Hello, i'm Dallas. I'm a newbie here, and already love it! I love writing horror stories, and reading horror stories. I hope to get one published someday. Very big fan of the Halloween movie series, and Friday The 13th. If anyone wants to know more, or just talk, pm me. I have yahoo and msn messenger, my handles are in my profile. 
Thanks!
Writer 93 :jol:


----------



## Frighteners Entertainment (Jan 24, 2006)

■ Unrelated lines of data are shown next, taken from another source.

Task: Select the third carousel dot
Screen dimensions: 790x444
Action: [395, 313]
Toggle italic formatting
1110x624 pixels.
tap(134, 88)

Welcome aboard, I think you'll find this place quit interesteing!


----------



## roadkill (May 11, 2006)

Howdy Writer93 (Dallas) - good to meet you. I'm sure you'll find tons of inspiration here, I know I do.


----------



## Death's Door (Mar 22, 2006)

Hi writer93 and welcome.


----------



## grapegrl (Jan 3, 2006)

Hello and welcome!


----------



## Sinister (Apr 18, 2004)

As a fellow writer, let me give you a very warm welcome to the board.  :jol:


----------



## Lilly (Jun 13, 2006)

Thats cool on the writing ..maybe someday you can give us an excerpt from something. welcome to the land of haunt


----------



## Vlad (Aug 2, 2005)

Welcome Writer, hope to read some of your stories sometime. No need for us to come looking for you to chat, please feel free to join us here in the forum's chat room any day or night. There's almost always someone in there.


----------



## halloweengirl (Aug 23, 2006)

Hello and welcome to the boards.I hope you love this place as much as I do


----------



## slimy (Jul 12, 2006)

Welcome to the forum. Whole lot to write about around here. Have fun.


----------



## Zombie-F (Apr 12, 2004)

Hey writer, welcome to the forums!


----------



## ScareFX (Aug 18, 2004)

Welcome Writer 93.


----------



## Daughter of Darkness (Aug 24, 2006)

Hello, would love to read some of your work.


----------



## writer93 (Aug 29, 2006)

Thanks guys and gals! I'm working on a story now, and it is nearly finished. I have to edit it though, and re write it. That may take a little while, but not very long. I'l keep yall posted!
Thanks!
Dallas ( Writer93 )


----------



## Hella (Feb 6, 2006)

Welcome to the Forums :devil:


----------



## Fangs (Jun 6, 2006)

We met in chat last night. :> Greetings and Velcome! :> Hope you like your new Home! :> Would love to read some of your work! :>


----------



## Johnny Thunder (Feb 24, 2006)

welcome! :jol:


----------



## edwood saucer (Aug 21, 2006)

I agree with DoD - slap a copyright notice on a piece and let us read it! I think that is really cool that you like writing horror stories.


----------



## DeadSpider (Feb 3, 2006)

Hi Dallas! Welcome!
I wanna read one of these stories you write!


----------



## nicole (Aug 12, 2006)

welcome to the forum.


----------



## Spooklights (Jul 4, 2006)

Welcome!


----------